Problems to work on =
A. Answer these questions from the measuring apparatus text:
(i) What three items are input as accuracy condition information?
(ii) In which step is a moving body placeable area R obtained for each of the target points P?
(iii) Where is it preferable to place the moving body placement temporal candidates K?
B. Pull out the passage of the measuring apparatus text starting with "Next, a moving" and going on through "are also obtained.", word for word.

Given text =
Next, a detailed description will be given of the flow for determining the placement Q of the moving body 11 provided in the measuring apparatus 100 in accordance with steps from step S1 to step S4. Firstly, when processing is started in step S1, the coordinates of the target points P, the shape of the work 10, and the placement of the work 10 as shown in FIG. 5 are input as work information by input from the operator in step S11. Likewise, the range of movement of the moving body 11 in each drive axis is input as moving body information. Furthermore, in this case, information about an angle of incidence to any target point set on the moving body 11, a focal distance, and the depth of focus is input as accuracy condition information. FIG. 6 is a schematic diagram illustrating information to be input as accuracy condition information. As an example, an angle of incidence 15 to the target point P1 set on the moving body 11, a focal distance 16, and the depth of focus 17 are shown in FIG. 6.
Next, a moving body placeable area R (R1 to R7) is obtained for each of the target points P in step S12. FIG. 7 is a schematic diagram illustrating the moving body placeable area R. As an example, the moving body placeable areas R1 and R2 respectively for the target points P1 and P2 are shown in FIG. 7. Although not illustrated, the moving body placeable areas R3 to R7 respectively for other target points P3 to P7 are also obtained.
Next, the moving body placement temporal candidates K (K11 to K16) are set for each of the target points P in step S13. FIG. 8 is a schematic diagram illustrating the moving body placement temporal candidates K. As an example, the moving body placement temporal candidates K set for the moving body placeable area R1 are shown in FIG. 8. Although not illustrated, the moving body placement temporal candidates K are also set for each of other target points P2 to P7. The number of the moving body placement temporal candidates K may also be one for each target point P. In this case, it is preferable that the moving body placement temporal candidates K to be set are placed at positions corresponding to a focal distance (the focal distance 16 in FIG. 6) along a direction normal to each target point P.

Supplied data =
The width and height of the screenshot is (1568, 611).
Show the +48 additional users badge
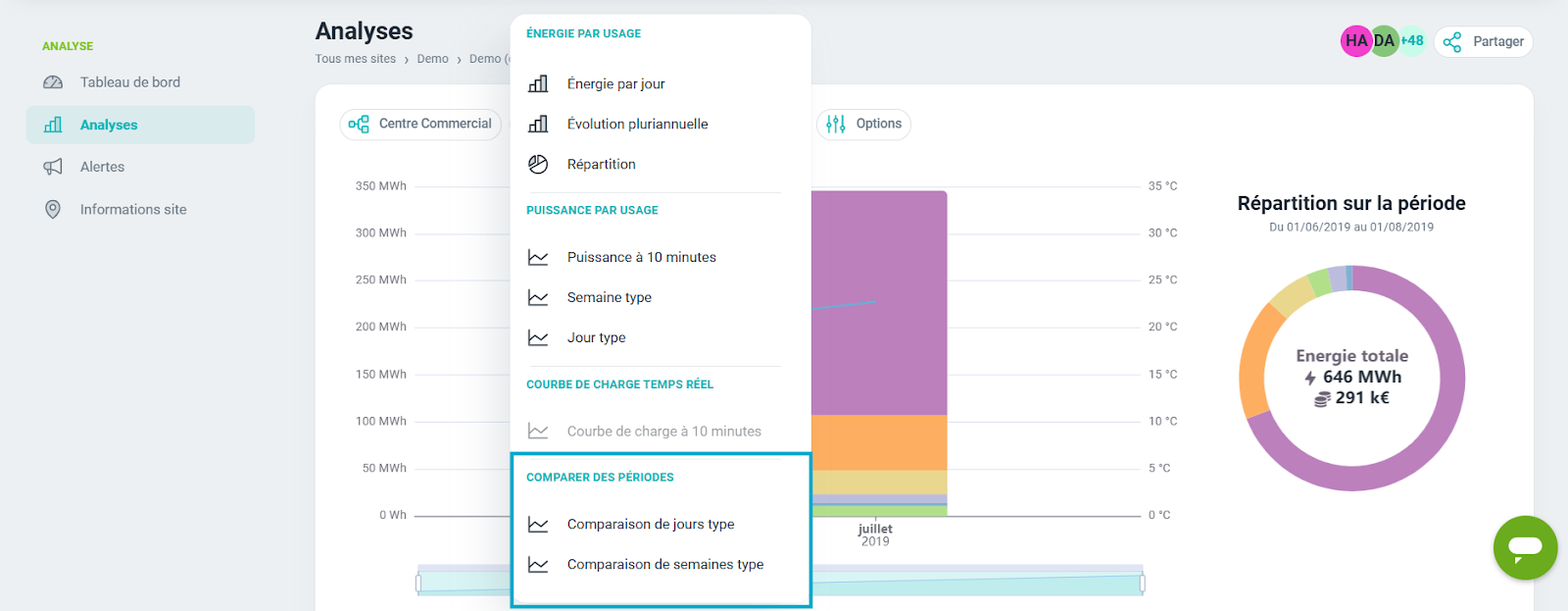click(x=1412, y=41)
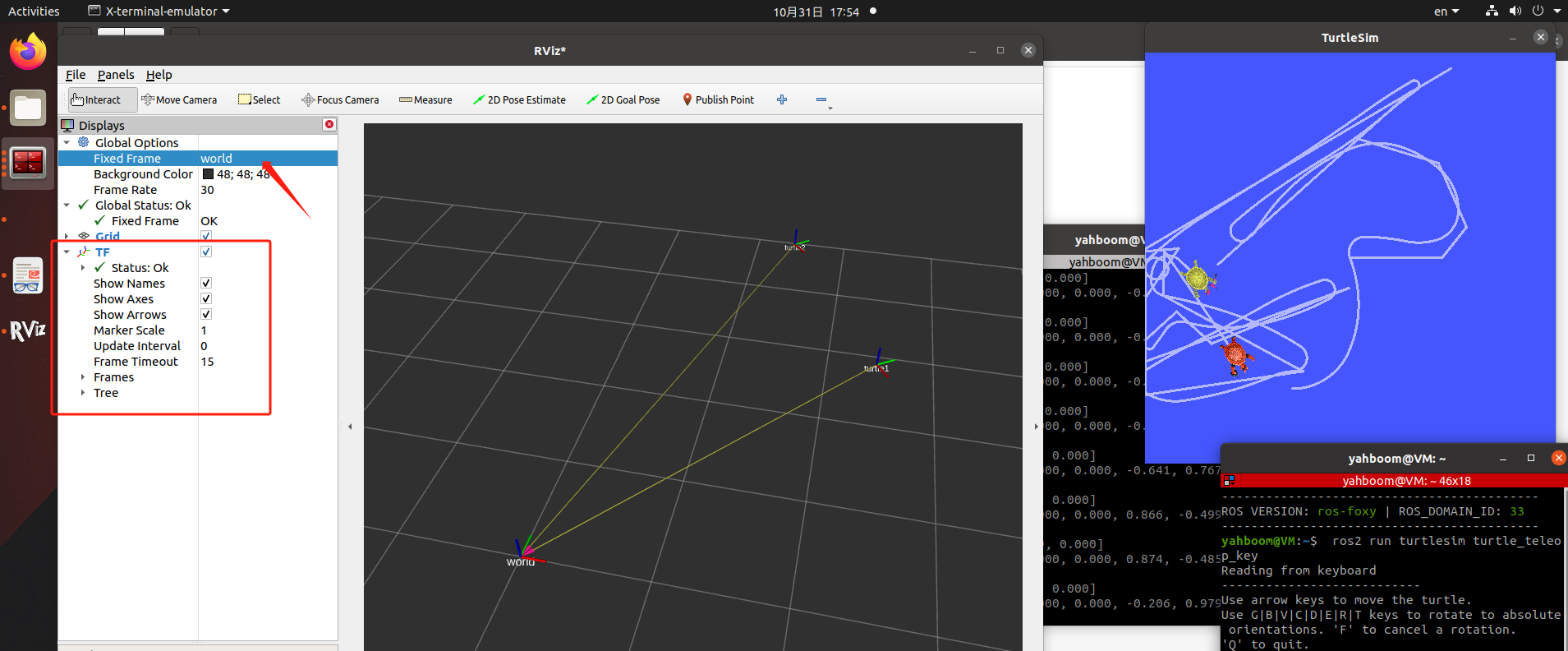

Answer list =
A.
(i) An angle of incidence to any target point set on the moving body, a focal distance, and the depth of focus.
(ii) Step S12.
(iii) At positions corresponding to a focal distance along a direction normal to each target point P.

B.
Next, a moving body placeable area R (R1 to R7) is obtained for each of the target points P in step S12. FIG. 7 is a schematic diagram illustrating the moving body placeable area R. As an example, the moving body placeable areas R1 and R2 respectively for the target points P1 and P2 are shown in FIG. 7. Although not illustrated, the moving body placeable areas R3 to R7 respectively for other target points P3 to P7 are also obtained.